## WHAT NEEDS TO BE DONE
Please write out the data below once more, exactly as it stands.

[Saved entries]
★ ★ ★

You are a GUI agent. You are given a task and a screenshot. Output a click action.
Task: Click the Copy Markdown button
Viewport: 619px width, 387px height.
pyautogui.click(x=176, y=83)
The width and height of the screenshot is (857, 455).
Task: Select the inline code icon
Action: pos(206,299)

★ ★ ★

## RESULT
You are a GUI agent. You are given a task and a screenshot. Output a click action.
Task: Click the Copy Markdown button
Viewport: 619px width, 387px height.
pyautogui.click(x=176, y=83)
The width and height of the screenshot is (857, 455).
Task: Select the inline code icon
Action: pos(206,299)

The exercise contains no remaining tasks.